La stratégie narrative la plus décisive tient au retardement de l’incident déclencheur. Farhadi consacre une longue première partie à la matière affective que la disparition va ensuite fissurer. Ainsi lorsque le drame survient, il fracture un tissu que nous avons appris à habiter.
La photographie signée José Luis Alcaine, collaborateur historique de Pedro Almodóvar, baigne la première partie d’une lumière chaude. Les vignes, les façades ocres, les peaux dorées n’a rien d’ornemental. Plus le cadre est lumineux, plus la disparition d’Irene semble irréelle. L’angoisse naît au grand jour, à la lumière chaude de la campagne. Mais l’enlèvement reste hors champ ; les informations arrivent par messages, par fragments.

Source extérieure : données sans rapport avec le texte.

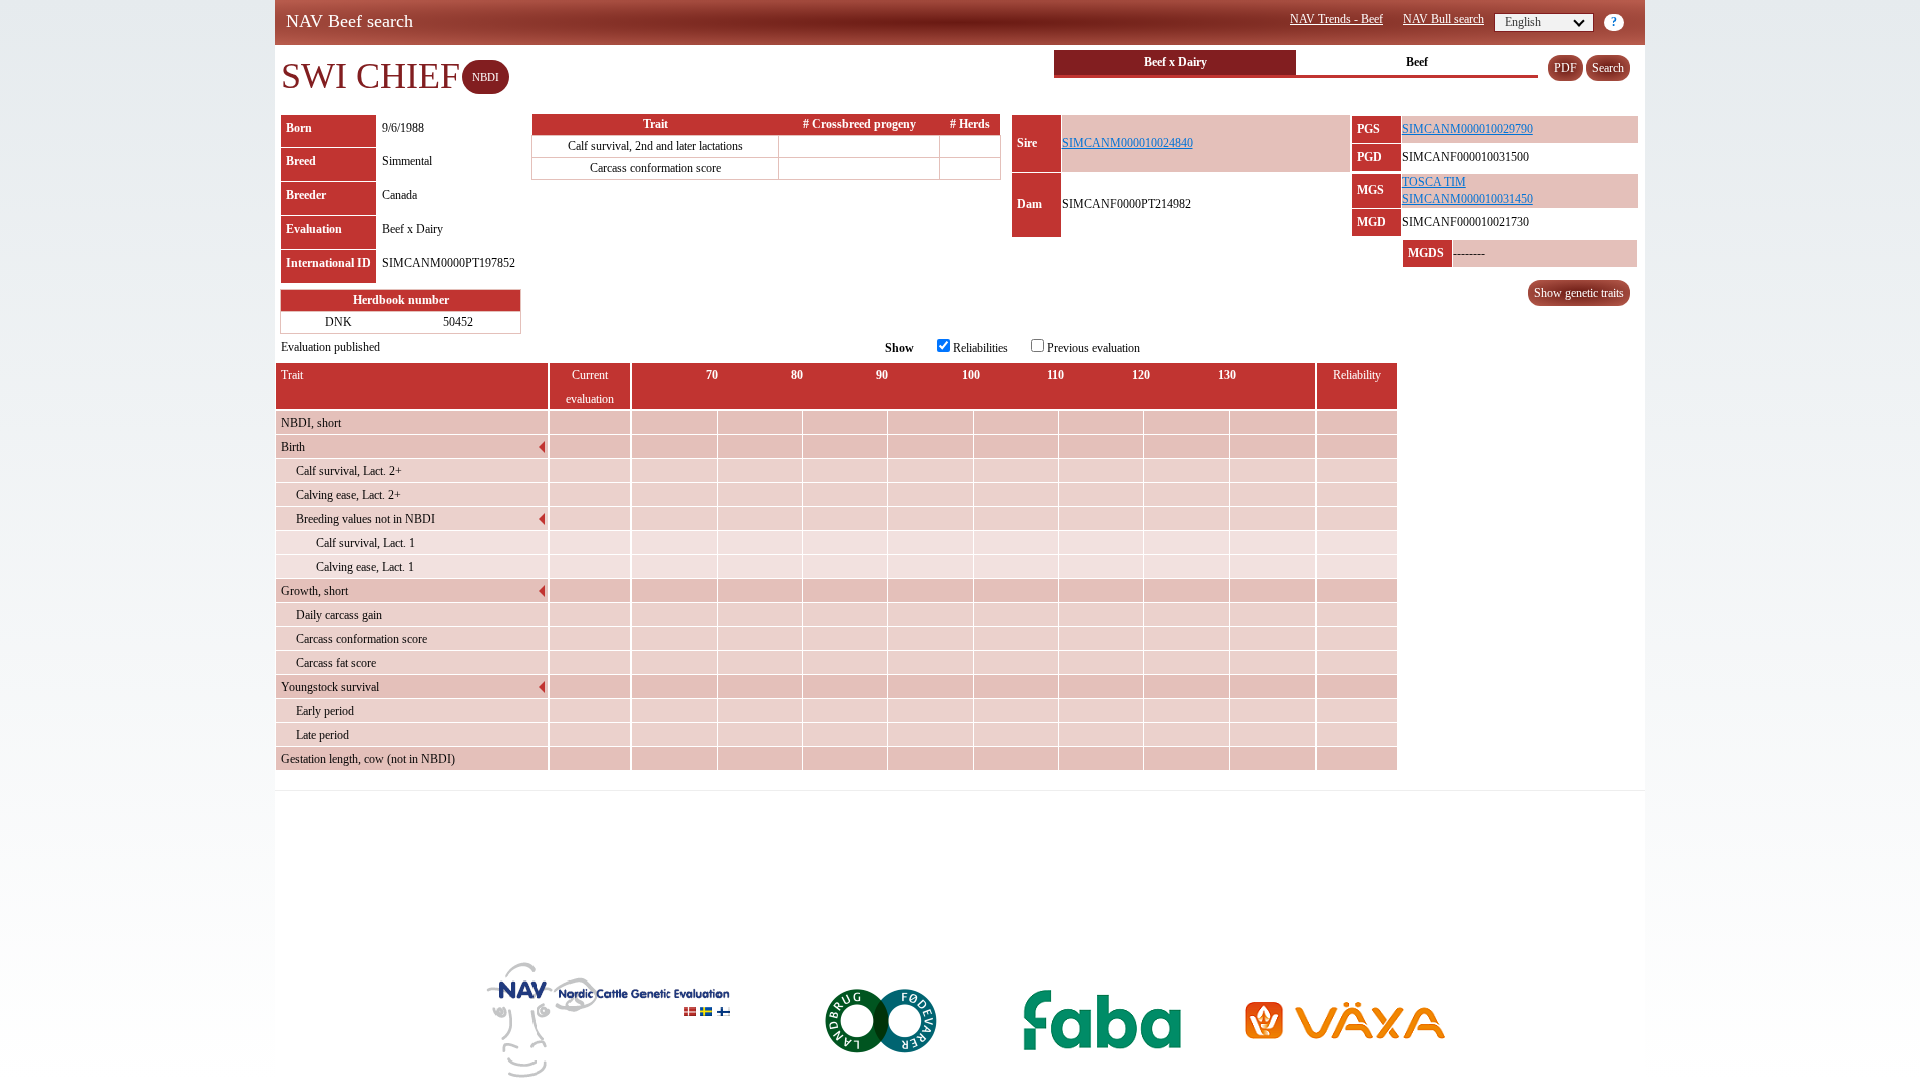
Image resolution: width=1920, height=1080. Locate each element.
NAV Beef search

Le spectateur, privé de propos intelligible, doit combler les blancs.
Ensuite, Farhadi multiplie les scènes où plusieurs personnages occupent le cadre, chacun réagissant légèrement différemment à une même information, où la suspicion circule sans jamais se fixer. Ainsi, quand un secret entre Laura et Paco se précise au delà du soupçon, il reconfigure les alliances et les gestes prennent un autre sens.
En d'autres mots, le film n’interroge pas seulement un enlèvement mais l’illusion de transparence d’une communauté. Tout le monde sait, dit le titre. En réalité, chacun sait quelque chose, et personne ne sait tout.